Passed by the House of Representatives as a replacement for Obama's Affordable Care Act (ACA), known as Obamacare, it now awaits action by the Senate.
Heyman, a veteran journalist with Public News Service, was charged with "willful disruption of state government processes" when he persisted in asking for a response from Price as the HHS secretary walked through the state capitol in Charleston, West Virginia.
Price was in Charleston with Kellyanne Conway, special counsel to President Trump, to discuss the state's opioid addiction epidemic which has produced the highest drug overdose death rate in the nation.
“This is my job, this is what I’m supposed to do,” said Heyman, who was released on a punitive $5,000 bond. “I think it’s a question that deserves to be answered. I think it’s my job to ask questions and I think it’s my job to try to get answers.”
Public News Service founder and chief executive Lark Corbeil defended the efforts of his reporter to do just that.
"From what we can understand, he did nothing out of the ordinary," Corbeil told the Washington Post. " He was doing what any journalist would normally do, calling out a question and trying to get an answer."
The American Civil Liberties Union of West Virginia called Heyman's arrest a "dark day for Democracy" and a "blatant attempt to chill an independent, free press."
Heyman's arrest did not take place in a vacuum. Trump has created a hostile environment, declaring that any criticism of his administration is "fake news" produced by a media that he has deemed the "enemy of the people."
As the World Socialist Web Site previously reported, at a recent press briefing by Trump's Press Secretary Sean Spicer, reporters from the New York Times, the Los Angeles Times, the BBC and CNN were barred from attending
"The media responded with typical cowardice," the WSWS noted. "The White House Correspondents’ Association issued a statement of protest lamely declaring that it would be ‘discussing this further with White House staff.’”
Little wonder that a West Virginia reporter with less august credentials would face jail time while the Washington press corps rolls on its back and whimpers.
The general public does not even have to ask a question to face jail.
Earlier this year a woman with a group of Code Pink protesters was arrested for laughing briefly at comments made in support of then Attorney General nominee Jeff Sessions.
Desiree Fairooz from Texas was charged with disorderly and disruptive conduct for laughing in the confirmation hearing when Alabama Senator Richard Shelby said Sessions’ political record of "treating all Americans equally under the law is clear and well documented."
"Americans should be outraged that for two seconds of laughter during a public hearing, one could get jail time," Fairooz, a retired children's librarian, told reporters. "What does this say about the state of free speech in this country."

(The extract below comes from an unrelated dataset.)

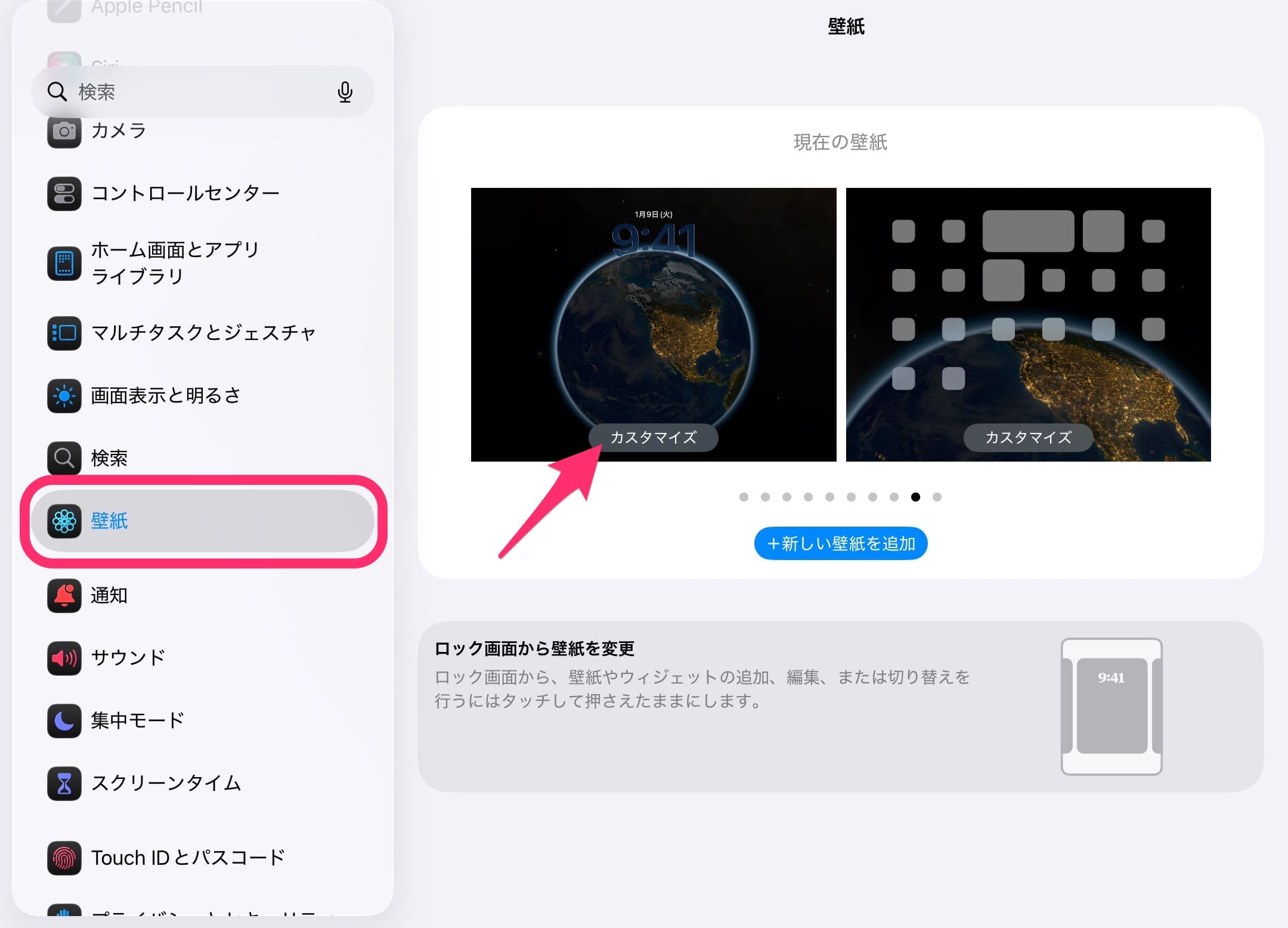Select the 壁紙 sidebar icon

point(63,521)
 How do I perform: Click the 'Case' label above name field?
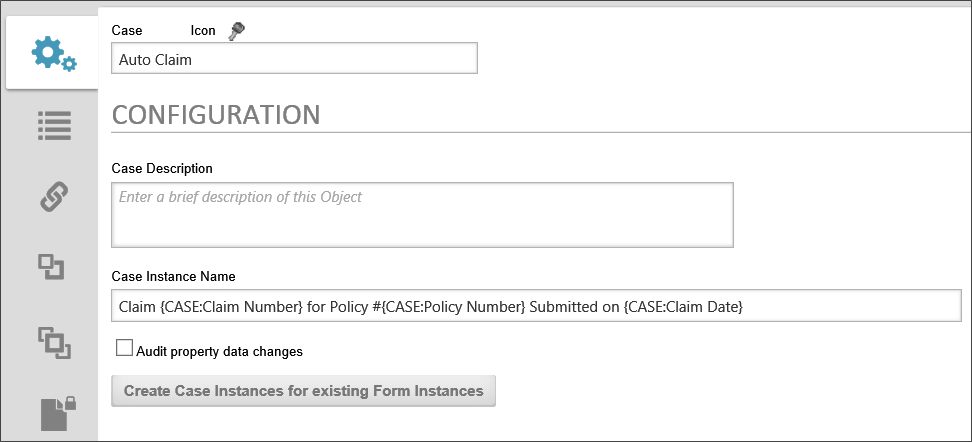127,31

As far as is known, Heyman's question has not received an answer although it deserves one.
A 2014 study titled "Insurance Discrimination Against Victims of Domestic Violence" documented many cases where insurance companies had in the past treated domestic violence and its consequences as pre-existing conditions and exempt from coverage.
"Considering that approximately 1.5 million women in the United States are raped and/or physically assaulted by an intimate partner annually, resulting in an average of 486,151 emergency room visits per year, the reported extent to which insurers use domestic violence as an underwriting criterion potentially impacts a significant number of people," the report published by the National Health Resources Center on Domestic Violence and the Women's Law Project noted.